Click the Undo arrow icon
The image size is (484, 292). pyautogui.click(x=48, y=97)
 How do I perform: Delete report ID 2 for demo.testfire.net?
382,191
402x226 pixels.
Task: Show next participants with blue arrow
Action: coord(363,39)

____________

**THE EXERCISE**
In the listing, swap "Delete" for "Remove" and leave everything else unchanged.

**OUTPUT**
Click the Undo arrow icon
The image size is (484, 292). pyautogui.click(x=48, y=97)
 How do I perform: Remove report ID 2 for demo.testfire.net?
382,191
402x226 pixels.
Task: Show next participants with blue arrow
Action: coord(363,39)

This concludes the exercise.